Indeed, since 1941 section 5(b) has conferred authority on the President to define "any or all" of the terms used in

the statute itself. 12 U.S.C. 95a (3). It is evident that Congress intended by such an extraordinary grant of authority to allow the President great flexibility in using the emergency authority of section 5 (b) to deal with the varied and complex financial transactions encompassed by this section. As the Supreme Court stated, in construing an earlier version of this provision, which empowered the President to define only the term "banking institution": "The power in peace and in war must be given generous scope to accomplish its purpose." Propper v. Clark, 337 U.S. 472, 481 (1949).2

II

Precedents for the Exercise of Executive Authority Under Section 5(b)

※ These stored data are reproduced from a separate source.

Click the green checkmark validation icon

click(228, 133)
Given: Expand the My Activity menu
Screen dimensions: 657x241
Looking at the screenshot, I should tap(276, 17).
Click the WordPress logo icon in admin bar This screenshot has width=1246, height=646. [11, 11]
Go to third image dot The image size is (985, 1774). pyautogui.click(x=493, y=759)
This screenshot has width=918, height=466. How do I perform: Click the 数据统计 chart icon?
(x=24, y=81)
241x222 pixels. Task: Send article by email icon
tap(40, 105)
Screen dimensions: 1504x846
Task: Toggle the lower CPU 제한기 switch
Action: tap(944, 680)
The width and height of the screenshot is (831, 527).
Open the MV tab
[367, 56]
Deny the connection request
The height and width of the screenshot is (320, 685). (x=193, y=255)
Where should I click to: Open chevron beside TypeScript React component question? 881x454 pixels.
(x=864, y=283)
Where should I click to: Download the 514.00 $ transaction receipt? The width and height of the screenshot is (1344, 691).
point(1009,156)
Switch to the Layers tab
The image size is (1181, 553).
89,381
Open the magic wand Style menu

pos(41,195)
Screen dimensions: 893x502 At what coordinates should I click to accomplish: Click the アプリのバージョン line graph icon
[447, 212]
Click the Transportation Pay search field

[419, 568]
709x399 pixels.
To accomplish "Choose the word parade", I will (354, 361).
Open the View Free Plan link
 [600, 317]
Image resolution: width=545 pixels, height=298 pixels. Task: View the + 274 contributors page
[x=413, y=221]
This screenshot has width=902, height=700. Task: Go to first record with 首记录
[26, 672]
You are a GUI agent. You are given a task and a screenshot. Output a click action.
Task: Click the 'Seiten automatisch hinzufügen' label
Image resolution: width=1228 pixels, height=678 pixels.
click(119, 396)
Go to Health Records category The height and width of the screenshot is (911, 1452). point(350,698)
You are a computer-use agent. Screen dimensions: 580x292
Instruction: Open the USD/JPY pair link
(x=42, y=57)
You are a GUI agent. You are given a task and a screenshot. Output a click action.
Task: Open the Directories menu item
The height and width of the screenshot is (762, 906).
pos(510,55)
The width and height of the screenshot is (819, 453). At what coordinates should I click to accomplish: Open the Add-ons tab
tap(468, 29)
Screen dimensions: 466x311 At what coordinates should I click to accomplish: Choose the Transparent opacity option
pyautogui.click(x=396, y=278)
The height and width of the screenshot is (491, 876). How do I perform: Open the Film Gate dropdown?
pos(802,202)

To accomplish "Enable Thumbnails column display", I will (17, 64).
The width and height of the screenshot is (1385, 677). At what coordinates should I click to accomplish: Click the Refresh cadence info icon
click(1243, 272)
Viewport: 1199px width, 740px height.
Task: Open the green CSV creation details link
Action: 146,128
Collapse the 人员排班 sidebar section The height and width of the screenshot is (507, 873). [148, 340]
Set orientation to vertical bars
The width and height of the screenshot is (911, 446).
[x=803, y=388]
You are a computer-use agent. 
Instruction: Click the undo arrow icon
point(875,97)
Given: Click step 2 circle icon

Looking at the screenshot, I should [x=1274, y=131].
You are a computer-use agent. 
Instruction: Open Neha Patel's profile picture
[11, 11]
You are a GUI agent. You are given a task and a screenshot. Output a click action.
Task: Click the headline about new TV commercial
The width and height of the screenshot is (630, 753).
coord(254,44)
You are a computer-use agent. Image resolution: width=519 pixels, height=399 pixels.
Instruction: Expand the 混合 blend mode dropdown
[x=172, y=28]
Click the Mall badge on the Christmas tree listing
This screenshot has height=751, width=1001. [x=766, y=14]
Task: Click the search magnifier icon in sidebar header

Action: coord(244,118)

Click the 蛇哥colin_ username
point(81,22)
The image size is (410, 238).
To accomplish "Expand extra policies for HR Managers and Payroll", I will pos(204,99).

Section 5(b) has been the statutory foundation for a variety of Executive controls of domestic as well as international financial transactions. This section, first enacted in the Trading with the Enemy Act of 1917, 40 Stat. 415, was originally designed to give the President authority to control commerce with countries with which the United States was then at war. Thus, section 5(b) in its original form gave the President power to regulate transactions in foreign exchange, the export or hoarding of gold, and transfers of credit abroad in any form, but the power expressly did not apply to purely domestic transactions.

In the economic crisis which faced President Franklin D. Roosevelt upon taking office in March of 1933, section 5(b) was extended by the President and the Congress into the field of domestic banking transactions. On March 6, 1933, as one of his first acts, President Roosevelt proclaimed a bank holiday under authority of this statute. Proclamation 2039. Congress convened on March 9, and promptly enacted the Emergency Banking Act, 48 Stat. 1, in which it "approved and confirmed" the actions taken by the President pursuant to section 5(b). The Emergency Banking Act also amended section 5(b) to authorize the President to regulate "transfers of credit between or payments by banking institutions as de

2 This case rejected a challenge to the President's definition of "banking institutions," for purposes of Executive Order 8785, June 14, 1941, 6 F.R. 2897, as "any person holding credits for others as a direct or incidental part of his business."